A troca de notas públicas sobre arbitragem entre Flamengo e Palmeiras, ocorrida nesta semana, é o capítulo mais recente de uma disputa que colocou os dois clubes em rota de colisão desde o início de 2025. O confronto, que envolve os presidentes Luiz Eduardo Baptista (Bap) e Leila Pereira, tem frentes abertas na Libra, no gramado sintético, na SAF do Vasco e, principalmente, na definição dos rumos do futebol brasileiro.
O capítulo da arbitragem
Ao longo dos últimos dias, as duas diretorias divulgaram notas em que se acusam mutuamente de tentar influenciar a arbitragem. O Flamengo criticou o que chamou de pressão do Palmeiras sobre a confederação; o Palmeiras rebateu, afirmando que o Flamengo tenta desviar o foco dos resultados. A troca de declarações elevou o tom e transformou uma discussão técnica em embate político.
Essa não é a primeira vez que os clubes se estranham por causa da arbitragem. Em 2025, episódios semelhantes já haviam ocorrido em partidas decisivas, com reclamações de ambos os lados sobre lances polêmicos. A diferença agora é que as críticas ganharam caráter oficial e público.
Bap e Leila: dois projetos de poder
Bap assumiu o Flamengo em 2025 para um mandato de três anos, com a promessa de modernizar a gestão e ampliar a transparência. Leila Pereira, que já está no segundo mandato no Palmeiras, consolidou o clube como uma potência financeira e esportiva. Os dois têm estilos diferentes, mas compartilham a ambição de colocar seus clubes no centro das decisões do futebol nacional.

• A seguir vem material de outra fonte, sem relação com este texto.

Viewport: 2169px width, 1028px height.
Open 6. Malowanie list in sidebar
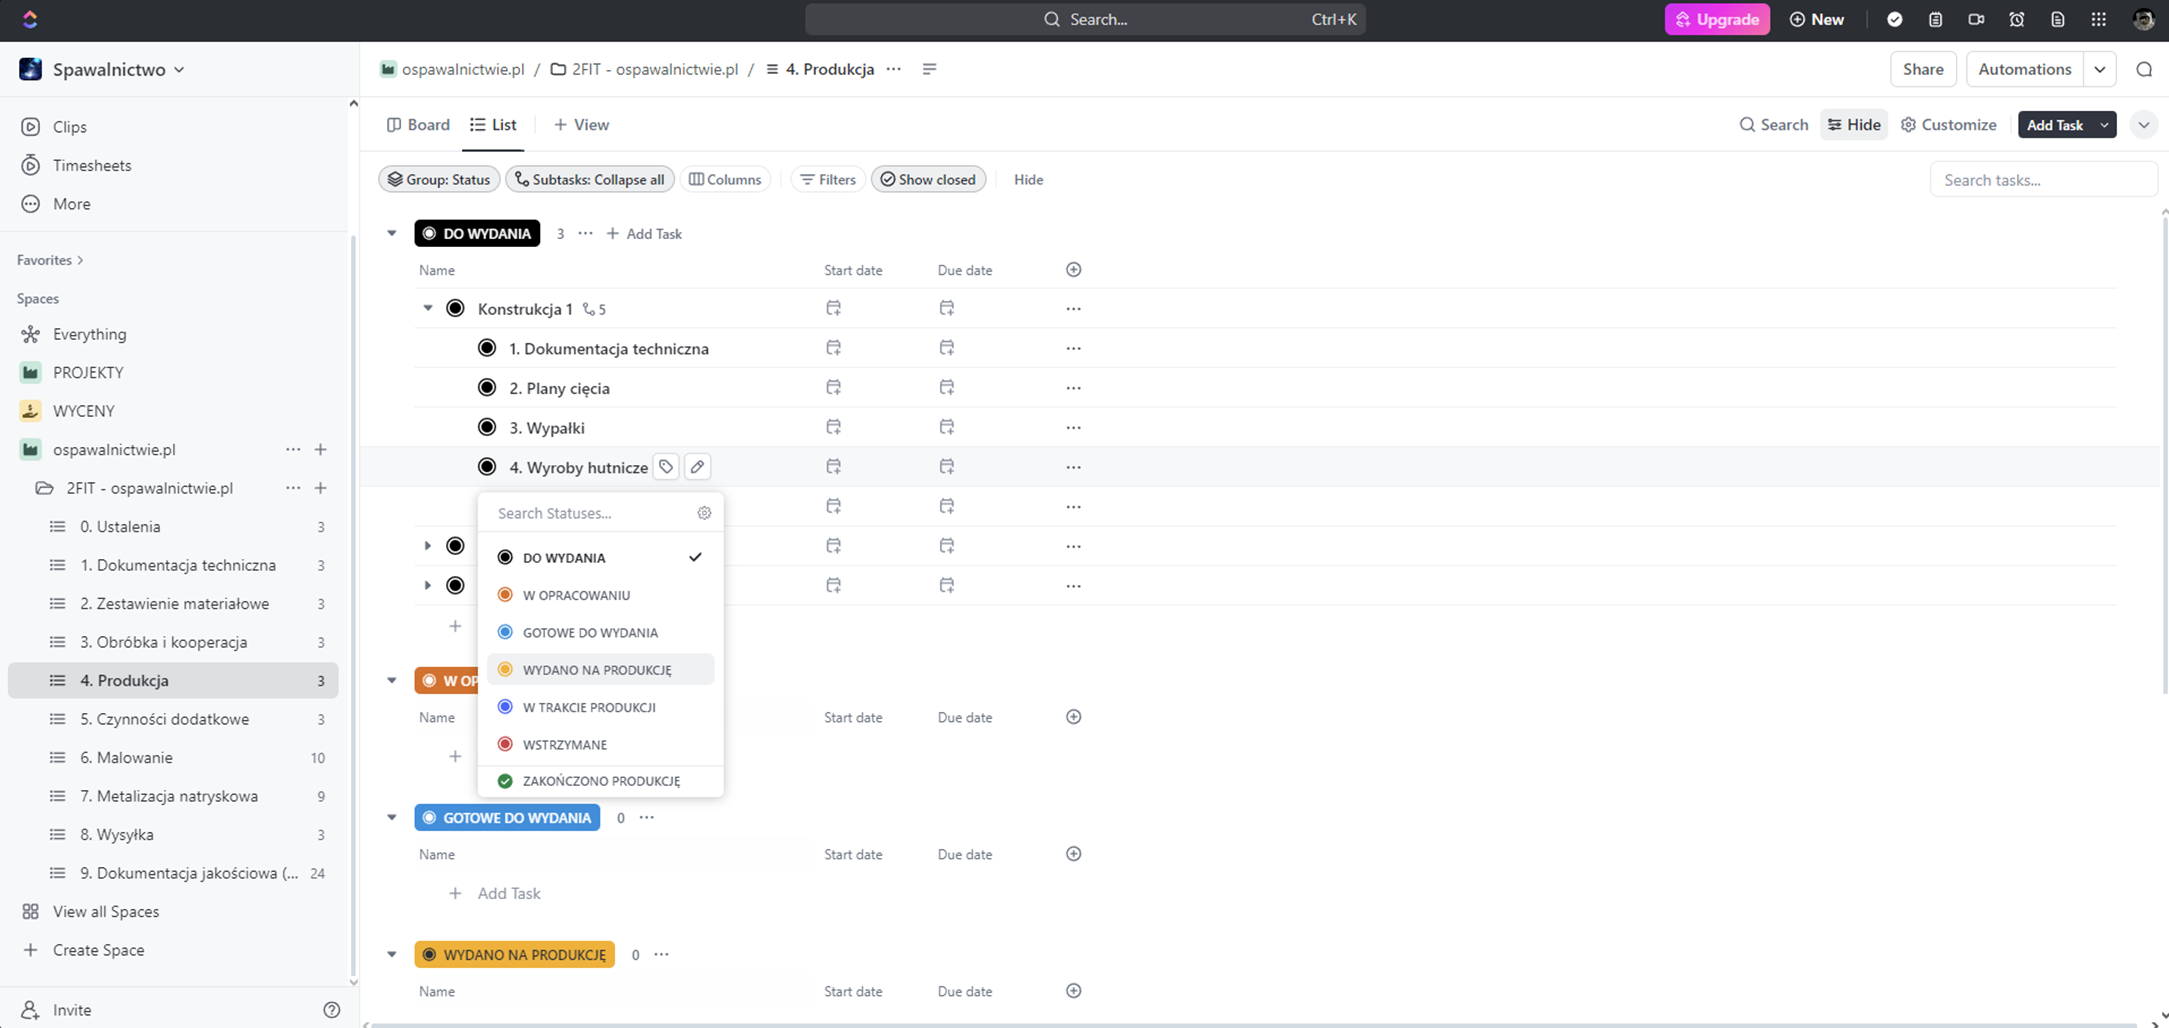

Essa disputa de egos e projetos se reflete nas negociações da Libra, a liga que reúne os principais clubes do país. Enquanto o Flamengo defende uma divisão de receitas mais equilibrada, o Palmeiras aposta em critérios de desempenho e de mercado. O impasse nessa discussão é um dos motores do conflito.
Gramado sintético e SAF do Vasco
Outro ponto que alimenta a rivalidade é a divergência em relação ao gramado sintético. O Palmeiras utiliza o piso artificial em casa e o defende como uma solução para o calendário. O Flamengo, por sua vez, tem se manifestado contra a adoção do material em estádios de clubes da Série A, temendo prejuízos técnicos e à saúde dos jogadores.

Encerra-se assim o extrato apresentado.